NPR's Sylvia Poggioli reports from Sarajevo.

(SOUNDBITE OF MUSIC)

SYLVIA POGGIOLI: Ahmed Alibasic of Sarajevo's Faculty of Islamic Studies says fear keeps the nationalists in power.

AHMED ALIBASIC: We have people who are fear- mongers, who go around and frighten people. You know, if you don't support this or that, then you are going - you are risking your identity. And the fear factor has not been removed from our political equations yet.

POGGIOLI: International officials in Bosnia are pinning their hopes on some 80,000 young new voters with no memory of war.

(SOUNDBITE OF CHATTER)

POGGIOLI: But 20-year-old Admira Sitnic say many of her friends are disaffected and weary.

ADMIRA SITNIC: Many young people think that the situation is so terrible so they don't want to vote. And you have to convince them to do that.

POGGIOLI: Mara Radivoijsa studies English literature at the local university.

MARA RADIVOIJSA: Bosnia is our enemy because they are Muslim's creation people and we are Serbs. They don't like us. And we don't like them.

POGGIOLI: Igor Radojicic, speaker of the Bosnian-Serb parliament, is slightly more diplomatic.

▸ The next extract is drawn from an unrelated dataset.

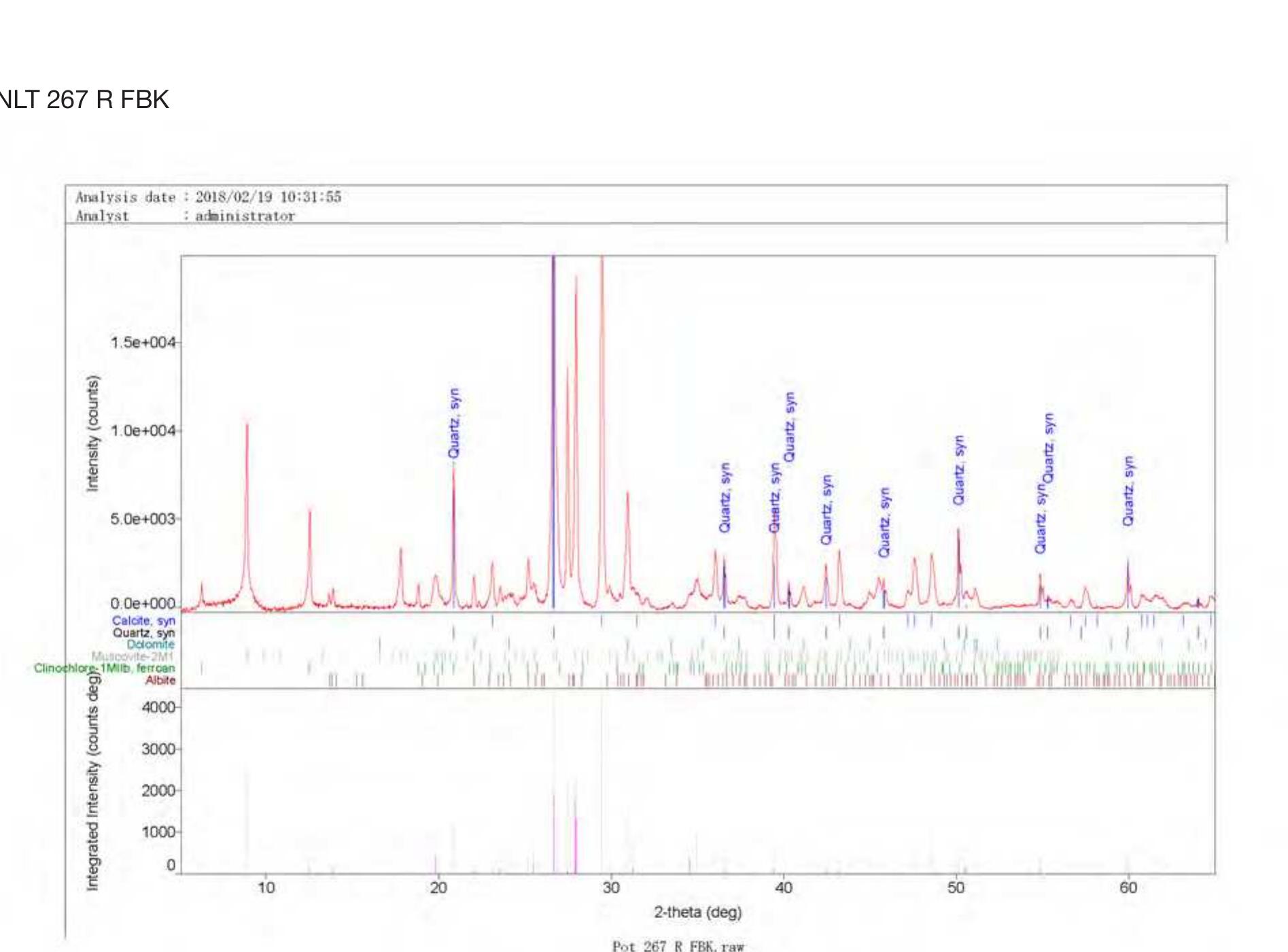Click the Pot 267 R FBK.raw filename
This screenshot has width=1288, height=952.
[x=678, y=946]
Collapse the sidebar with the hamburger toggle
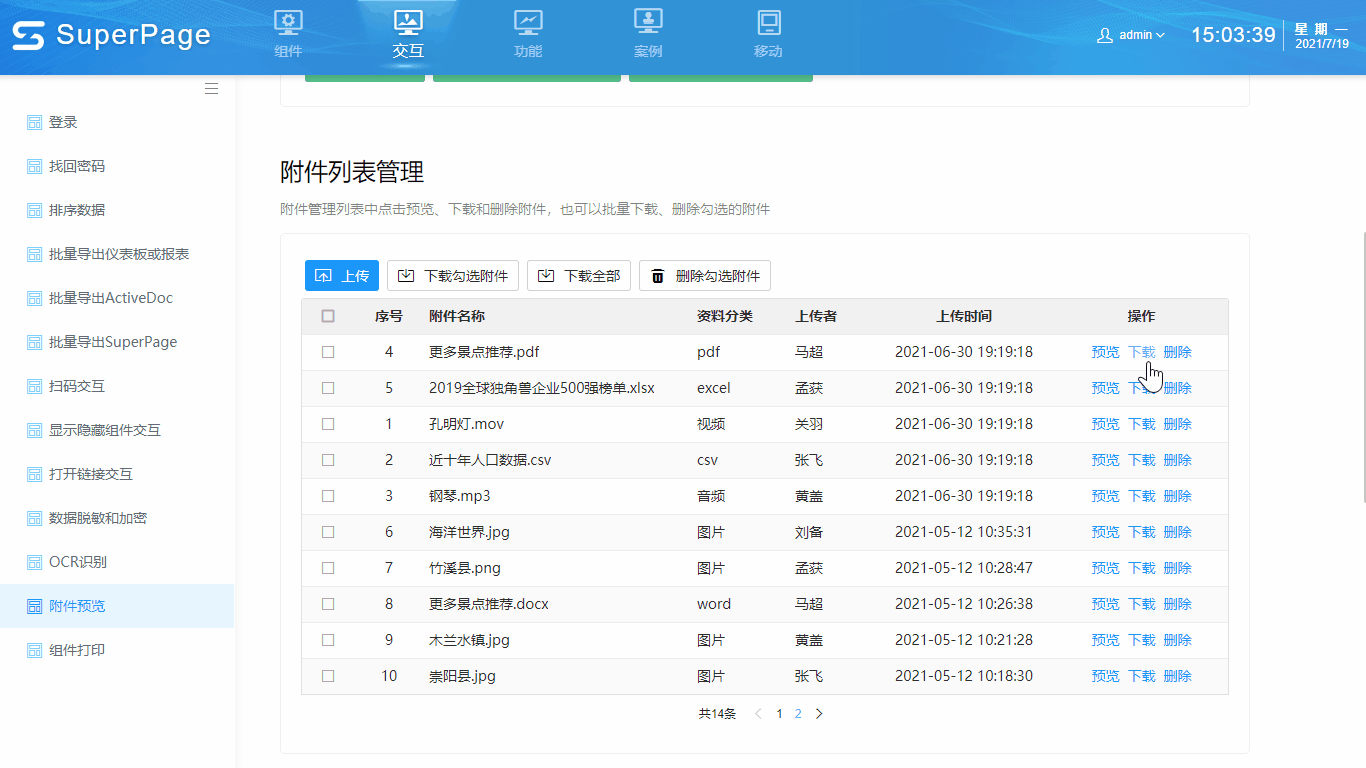This screenshot has width=1366, height=768. 211,88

He says it's time to reduce sharply the international community's political role in Bosnia.

IGOR RADOJICIC: Especially in Republika Srpska, there is a total rejection of farther(ph) presence of the international community to impose smaller reforms, laws, legislation, decisions - it's over.

POGGIOLI: But even in the Bosnian Serb republic, a more moderate voice has emerged. Economics professor and opposition candidate Mladen Ivanic says the country can function only through political compromise. Dayton is a fact of life, he says, and Bosnian Serbs have to accept a unified Bosnia.

MLADEN IVANIC: I expect to same from my Bosnian colleagues. Bosnia is there, but they have to accept the fact that Republika Srpska is there. And once we did that, I think we would immediately have a much better condition for these small steps. Without that, it will be always conflict, conflict, conflict; it's only conflict.

POGGIOLI: Sylvia Poggioli, NPR News, Sarajevo.